Excerpt to read section start

Space-Zoo

Lost in Space - bavarian style

All photos (c) by Marco Meenen

The year 2030. Due to an operating error in the hyperspace module of the Bavarian space station “Stoiber”, the two astronauts Franz Daxenberger and Dirk Mandelbrot end up on the planet Aldebaran 9, almost 23,000 light years from Earth, where they and their station are put in a small enclosure of the city zoo. As the two astronauts attempt to refloat the station to return to Earth, zoo officials mistake them for males and females and try to breed them…

 

Short film 2001 / 15′ / CinemaScope
Screenplay & Direction
Cast: Elmar Wepper, Uwe Rohde, Michael Brandner
Production: T4 film production / Claudia Gatzke

A co-production of T4-Film, HFF Munich, ARRI and Bayerischer Rundfunk
funded by the FilmFernsehFonds Bayern

 

TV: Bayerischer Rundfunk, arte

Cinema: Supporting film for “Vaya con Dios”, Senator Film

numerous festivals

Making of

Franz (takes his pill): Vanilla! Your miracle is very imaginative! For example, if they let us eat Weißwurst, that would be a miracle. With pretzels.

My graduation film “Space Zoo” was extreme in every respect. The story takes two astronauts from a space station in orbit via a zoo enclosure on an alien planet back to earth. In order to be able to tell that, all the sets had to be built from the ground up. Since Roland Emmerich’s “Noah’s Ark Project” no one had dared to do this in a college film. When we finished “Space-Zoo” we knew why.

Above all, the main set of the zoo enclosure presented us with almost insurmountable difficulties. The thing was huge. Luckily we had an abandoned exhibition hall in which we could set up the “mords Trumm” – but we had completely underestimated the dimension of the project. The equipment was eating up our entire budget and, despite an army of volunteers, was so behind schedule that we didn’t spend the first day of shooting shooting, but just getting the first set reasonably finished. While I was trying to keep my main actors happy, our special effects supervisor Jürgen Schopper applied patina to the spaceship with a small sponge. However, as soon as we started shooting, we conjured up pure cinematic magic: an Elmar Wepper floating weightlessly through the spaceship, an Uwe Rohde pantomiming contact with two extraterrestrials and both together, who finally waltzed in space suits to cover up their escape. Without the generous support of the team at Magicon , who built and played on the aliens, by ARRI who provided us with equipment and 3D effects, Stefan Galleithner with the team that let the “Stoiber” fly, as well as an army of highly professional employees who worked day and night to get it all done somehow, I would never have made it. My very special thanks go to this army once again.

As expected, this madness continued in post-production, but somehow we finally got it done, weightless, light, my first real “big picture”. As exhausting as it was – I would do it all over again in a heartbeat.

Excerpt to read section end

**Required actions**:
1. Answer these questions using the Space-Zoo page:
(a) On which planet do the two astronauts end up?
(b) Which film was Space-Zoo shown with as a supporting film in cinemas?
(c) Who applied patina to the spaceship with a small sponge?
2. Please retype the Space-Zoo page from "numerous festivals" to "we knew why.", matching it word for word.

Material provided section start

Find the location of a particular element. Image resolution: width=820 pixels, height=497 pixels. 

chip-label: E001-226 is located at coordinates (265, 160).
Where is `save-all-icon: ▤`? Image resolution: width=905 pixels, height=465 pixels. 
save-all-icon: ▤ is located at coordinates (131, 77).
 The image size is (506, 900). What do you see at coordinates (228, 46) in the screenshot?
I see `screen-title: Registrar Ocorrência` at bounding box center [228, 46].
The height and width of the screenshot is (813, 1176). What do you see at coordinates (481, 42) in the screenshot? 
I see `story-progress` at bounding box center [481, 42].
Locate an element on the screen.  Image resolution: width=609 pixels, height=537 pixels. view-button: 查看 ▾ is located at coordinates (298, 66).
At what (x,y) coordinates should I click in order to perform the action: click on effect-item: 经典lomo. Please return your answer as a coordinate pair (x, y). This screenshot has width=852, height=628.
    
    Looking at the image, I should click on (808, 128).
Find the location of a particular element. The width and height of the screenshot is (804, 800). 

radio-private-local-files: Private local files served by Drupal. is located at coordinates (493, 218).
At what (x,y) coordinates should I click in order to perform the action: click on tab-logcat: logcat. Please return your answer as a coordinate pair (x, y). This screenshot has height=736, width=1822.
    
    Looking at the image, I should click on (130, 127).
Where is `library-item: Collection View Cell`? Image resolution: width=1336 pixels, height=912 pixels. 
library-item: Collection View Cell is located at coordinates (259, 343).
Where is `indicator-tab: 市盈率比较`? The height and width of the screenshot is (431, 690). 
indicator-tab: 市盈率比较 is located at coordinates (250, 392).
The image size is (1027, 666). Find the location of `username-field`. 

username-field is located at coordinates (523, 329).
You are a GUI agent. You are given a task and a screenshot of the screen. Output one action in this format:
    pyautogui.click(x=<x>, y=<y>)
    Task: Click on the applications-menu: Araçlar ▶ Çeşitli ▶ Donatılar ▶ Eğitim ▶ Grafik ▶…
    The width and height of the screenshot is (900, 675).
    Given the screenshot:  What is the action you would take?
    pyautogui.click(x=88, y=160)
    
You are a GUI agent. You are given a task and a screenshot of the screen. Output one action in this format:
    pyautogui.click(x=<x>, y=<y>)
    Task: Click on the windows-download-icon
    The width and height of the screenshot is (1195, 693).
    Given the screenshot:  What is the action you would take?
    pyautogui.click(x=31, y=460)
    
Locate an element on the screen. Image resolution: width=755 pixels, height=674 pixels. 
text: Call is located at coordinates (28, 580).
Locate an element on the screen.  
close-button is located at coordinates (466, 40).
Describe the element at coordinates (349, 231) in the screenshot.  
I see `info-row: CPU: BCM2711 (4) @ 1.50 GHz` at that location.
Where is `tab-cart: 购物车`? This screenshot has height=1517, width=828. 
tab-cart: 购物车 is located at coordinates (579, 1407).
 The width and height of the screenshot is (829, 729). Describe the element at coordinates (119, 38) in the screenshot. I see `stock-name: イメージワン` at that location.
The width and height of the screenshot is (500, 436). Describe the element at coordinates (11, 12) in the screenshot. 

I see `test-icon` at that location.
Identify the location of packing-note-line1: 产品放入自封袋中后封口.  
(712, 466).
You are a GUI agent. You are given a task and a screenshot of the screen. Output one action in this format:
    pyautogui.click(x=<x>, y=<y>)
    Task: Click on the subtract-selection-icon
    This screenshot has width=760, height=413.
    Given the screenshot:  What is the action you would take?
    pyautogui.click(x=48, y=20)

Material provided section end

**Answers to the exercise**:
1.
(a) Aldebaran 9
(b) "Vaya con Dios"
(c) Jürgen Schopper, the special effects supervisor

2.
numerous festivals

Making of

Franz (takes his pill): Vanilla! Your miracle is very imaginative! For example, if they let us eat Weißwurst, that would be a miracle. With pretzels.

My graduation film “Space Zoo” was extreme in every respect. The story takes two astronauts from a space station in orbit via a zoo enclosure on an alien planet back to earth. In order to be able to tell that, all the sets had to be built from the ground up. Since Roland Emmerich’s “Noah’s Ark Project” no one had dared to do this in a college film. When we finished “Space-Zoo” we knew why.